Copy every one of the records below word for word, line by line, without changing anything.

> [Information provided]
_ _ _ _ _ _ _

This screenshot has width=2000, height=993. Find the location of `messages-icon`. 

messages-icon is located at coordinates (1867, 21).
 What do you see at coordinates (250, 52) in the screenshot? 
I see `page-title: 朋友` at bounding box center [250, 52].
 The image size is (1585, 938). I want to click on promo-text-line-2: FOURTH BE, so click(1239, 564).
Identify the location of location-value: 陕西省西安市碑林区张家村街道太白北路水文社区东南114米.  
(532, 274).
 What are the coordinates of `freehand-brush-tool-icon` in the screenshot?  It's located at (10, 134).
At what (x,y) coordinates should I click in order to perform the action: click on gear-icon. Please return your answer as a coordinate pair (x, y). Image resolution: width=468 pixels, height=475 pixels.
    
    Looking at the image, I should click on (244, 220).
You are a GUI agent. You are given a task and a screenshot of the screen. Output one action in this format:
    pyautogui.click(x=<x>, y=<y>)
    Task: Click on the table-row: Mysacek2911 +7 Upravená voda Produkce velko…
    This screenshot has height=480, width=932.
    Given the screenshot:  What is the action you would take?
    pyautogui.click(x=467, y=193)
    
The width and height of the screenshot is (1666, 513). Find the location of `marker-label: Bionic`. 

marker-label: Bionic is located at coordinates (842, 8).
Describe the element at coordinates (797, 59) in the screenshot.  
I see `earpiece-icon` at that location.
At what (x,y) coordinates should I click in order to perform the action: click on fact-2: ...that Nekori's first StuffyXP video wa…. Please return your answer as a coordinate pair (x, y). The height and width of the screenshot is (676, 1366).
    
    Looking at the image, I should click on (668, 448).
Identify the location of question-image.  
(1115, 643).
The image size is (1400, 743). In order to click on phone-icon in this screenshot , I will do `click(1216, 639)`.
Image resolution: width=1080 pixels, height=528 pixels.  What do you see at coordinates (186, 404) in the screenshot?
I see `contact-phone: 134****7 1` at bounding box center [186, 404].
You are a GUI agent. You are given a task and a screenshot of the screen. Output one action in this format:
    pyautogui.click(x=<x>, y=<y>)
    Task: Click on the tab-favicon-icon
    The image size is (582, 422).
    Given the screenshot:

_ _ _ _ _ _ _

> [Response area]
This screenshot has width=2000, height=993. Find the location of `messages-icon`. 

messages-icon is located at coordinates (1867, 21).
 What do you see at coordinates (250, 52) in the screenshot? 
I see `page-title: 朋友` at bounding box center [250, 52].
 The image size is (1585, 938). I want to click on promo-text-line-2: FOURTH BE, so click(1239, 564).
Identify the location of location-value: 陕西省西安市碑林区张家村街道太白北路水文社区东南114米.  
(532, 274).
 What are the coordinates of `freehand-brush-tool-icon` in the screenshot?  It's located at (10, 134).
At what (x,y) coordinates should I click in order to perform the action: click on gear-icon. Please return your answer as a coordinate pair (x, y). Image resolution: width=468 pixels, height=475 pixels.
    
    Looking at the image, I should click on (244, 220).
You are a GUI agent. You are given a task and a screenshot of the screen. Output one action in this format:
    pyautogui.click(x=<x>, y=<y>)
    Task: Click on the table-row: Mysacek2911 +7 Upravená voda Produkce velko…
    This screenshot has height=480, width=932.
    Given the screenshot:  What is the action you would take?
    pyautogui.click(x=467, y=193)
    
The width and height of the screenshot is (1666, 513). Find the location of `marker-label: Bionic`. 

marker-label: Bionic is located at coordinates (842, 8).
Describe the element at coordinates (797, 59) in the screenshot.  
I see `earpiece-icon` at that location.
At what (x,y) coordinates should I click in order to perform the action: click on fact-2: ...that Nekori's first StuffyXP video wa…. Please return your answer as a coordinate pair (x, y). The height and width of the screenshot is (676, 1366).
    
    Looking at the image, I should click on (668, 448).
Identify the location of question-image.  
(1115, 643).
The image size is (1400, 743). In order to click on phone-icon in this screenshot , I will do `click(1216, 639)`.
Image resolution: width=1080 pixels, height=528 pixels.  What do you see at coordinates (186, 404) in the screenshot?
I see `contact-phone: 134****7 1` at bounding box center [186, 404].
You are a GUI agent. You are given a task and a screenshot of the screen. Output one action in this format:
    pyautogui.click(x=<x>, y=<y>)
    Task: Click on the tab-favicon-icon
    The image size is (582, 422).
    Given the screenshot:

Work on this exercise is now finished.